Continuo admirador de Ariano Suassuna. Continuo apreciando, e muito, as histórias engraçadas que ele contava diante de atento e seleto auditório pelo Brasil afora, gravadas em vídeos, muitos dos quais pertencentes ao acervo da TV Afiada.
De voz rouca, fala mansa, compassada, bem-humorado, Ariano Vilar Suassuna (1927-2014) não escondia o inconfundível sotaque do sertanejo nordestino, nem sua orgulhosa condição de cidadão paraibano.
Filho de presidente de estado (atual governador), ele nasceu em Palácio, em João Pessoa, mas viveu boa parte de sua juventude na cidade de Taperoá, também na Paraíba.

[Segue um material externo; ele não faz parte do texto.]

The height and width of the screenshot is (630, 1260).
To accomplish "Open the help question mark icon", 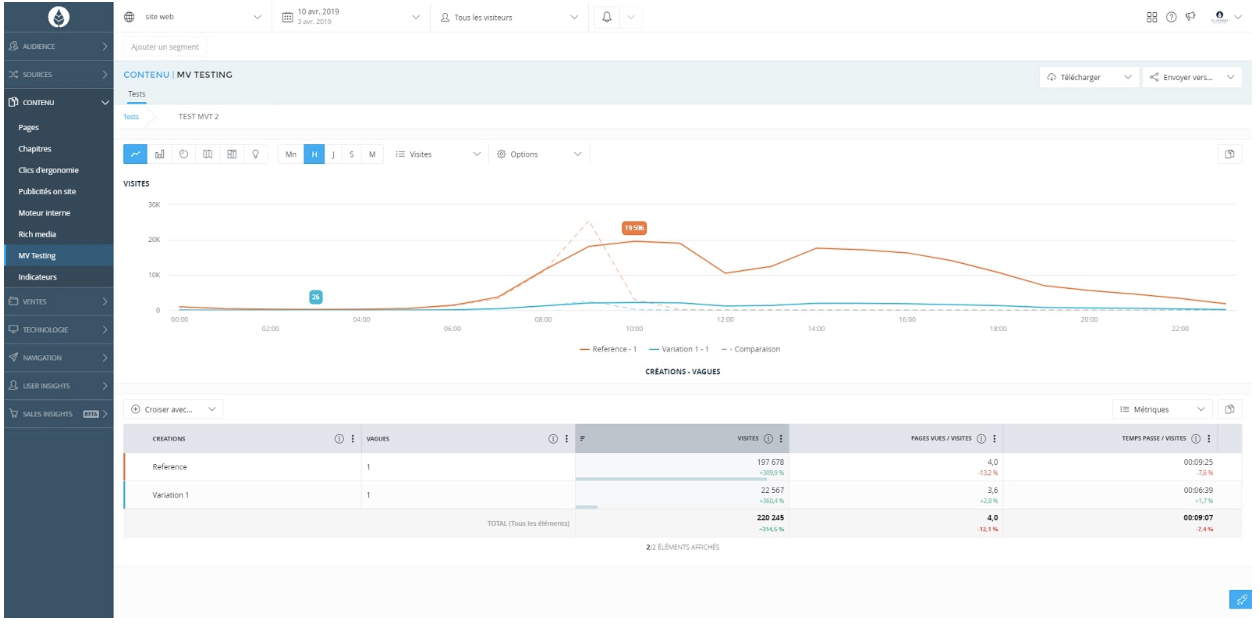I will (1171, 17).
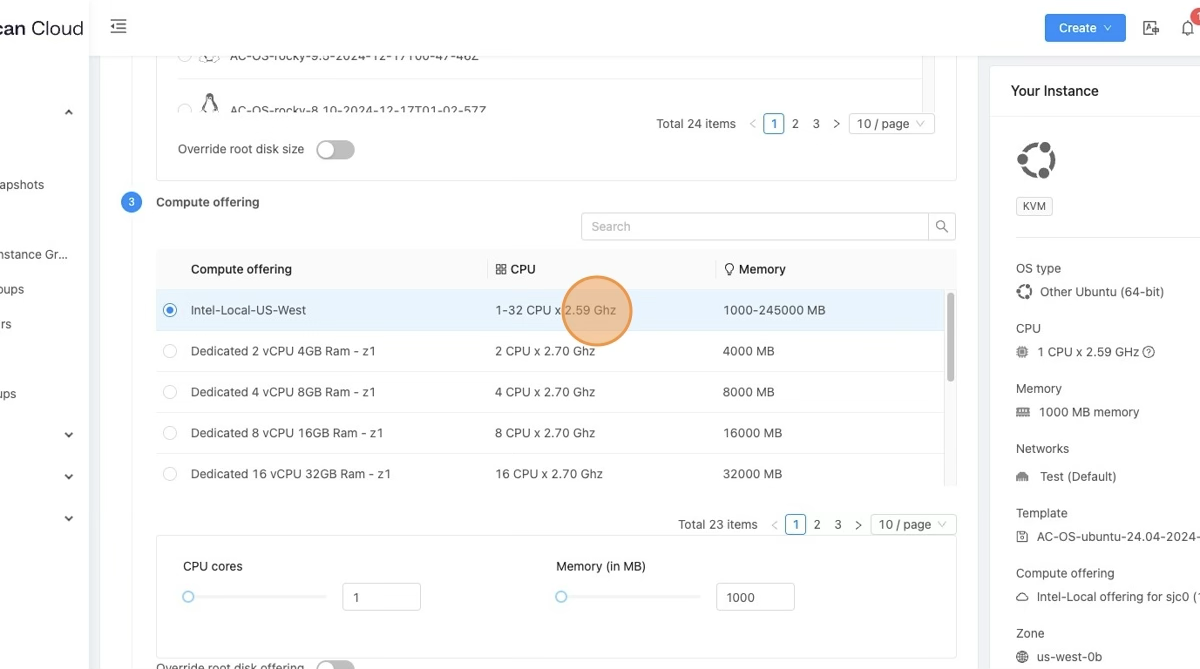Select Dedicated 2 vCPU 4GB Ram offering
Image resolution: width=1200 pixels, height=669 pixels.
[170, 351]
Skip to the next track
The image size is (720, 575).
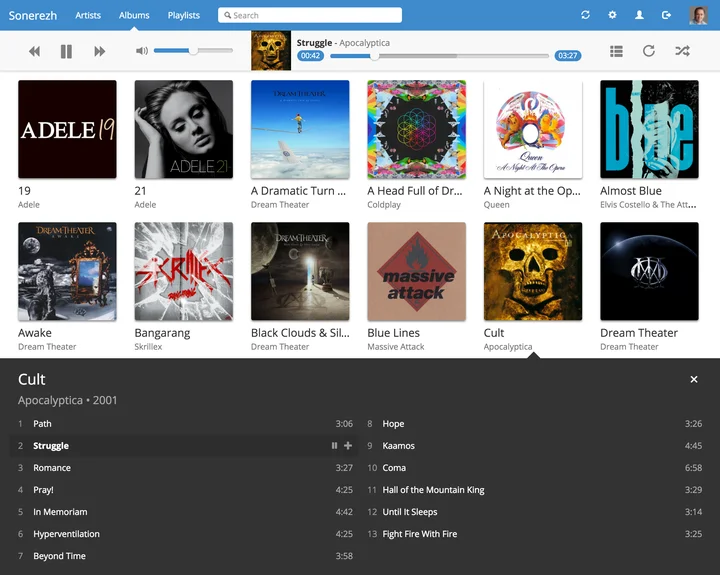click(x=99, y=51)
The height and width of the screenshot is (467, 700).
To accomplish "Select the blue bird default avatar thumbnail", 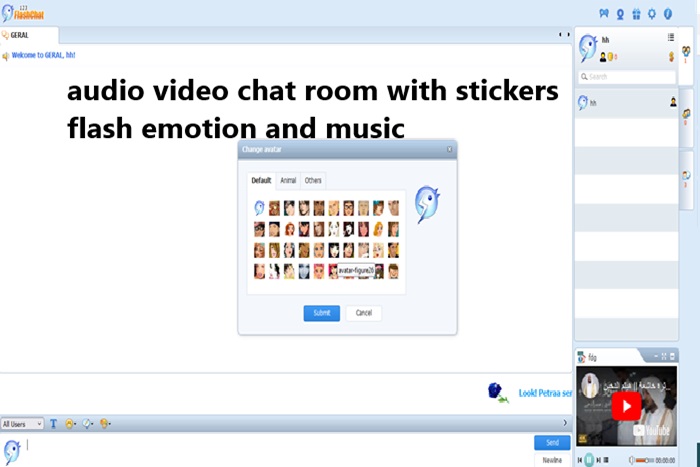I will point(259,208).
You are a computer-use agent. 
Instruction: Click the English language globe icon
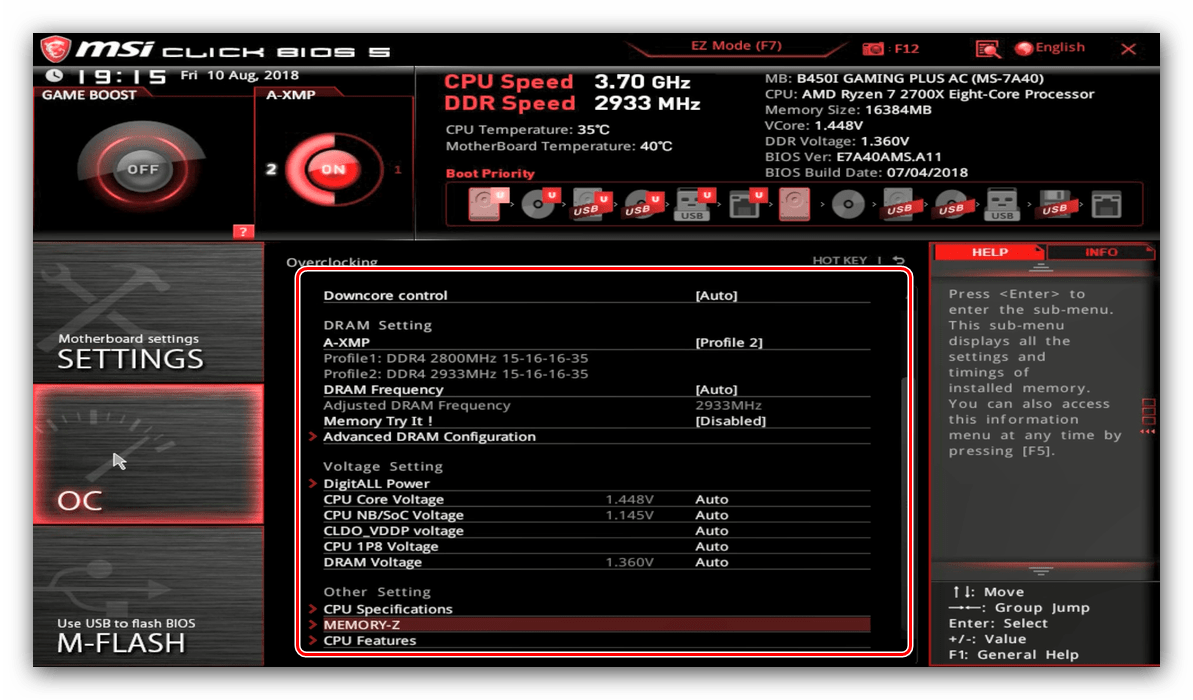pyautogui.click(x=1023, y=48)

Nessa cidade, conviveu com personagens dos seus romances e com os das peças que escreveu para o teatro.
Era formado em Direito pela Universidade Federal de Pernambuco, mas durante poucos anos exerceu a advocacia. Já residindo no Recife, e ante sua “inquietação criadora”, a partir de 1948 começou a escrever várias obras, dedicando-se à literatura, como dramaturgo, romancista, ensaísta e poeta.
O teatro foi sua paixão. Fundou o Teatro do Estudante de Pernambuco e o Teatro Popular do Nordeste.
É vasta a contribuição de Ariano Suassuna à literatura e à cultura brasileira, notadamente à cultura nordestina. Valorizou a fala regional e o seu folclore, seus folguedos e danças. Escreveu quinze peças para teatro, publicou seis romances e seis poemas, entre sonetos, antologia e ode. O romance Ilumiara é obra póstuma composta de dois volumes.
Sua obra-prima é o Auto da Compadecida, datada de 1955, adaptada, com sucesso, para a televisão e para o cinema. Comédia dramática, originária da Idade Média, narrativa de fundo religioso e popular, uma mistura de santos e demônios, em que tudo acontece na Terra e no Céu. Atmosfera profana, pagã, entre o sério e o jocoso. Os condenados, depois de mortos, são julgados no céu por seus pecados e virtudes.
Disse ele, certa vez: “Em quase todo o meu teatro, um pouco por causa da natureza da sátira (...), eu passo o tempo todo julgando os outros e a mim mesmo, observando ou condenando os bons e os maus.”
Irreverente e crítico de certos costumes e modas. Ao final de cada história contada e de episódios por ele vividos, recebia o aplauso consagrador, a palma calorosa e a risada geral do auditório.
Em recente exibição do vídeo de uma Aula-Espetáculo, realizada em auditório paulista, Ariano Suassuna disse que gostava de mentiroso e de doido. Entre João Grilo e Chicó, personagens do Auto da Compadecida, ele se identificava mais com Chicó, por ser mentiroso.
De mentiroso, por exemplo, contou a história de um velho e conhecido amigo, morador do Recife, sobre o fabrico do delicioso mel de abelha.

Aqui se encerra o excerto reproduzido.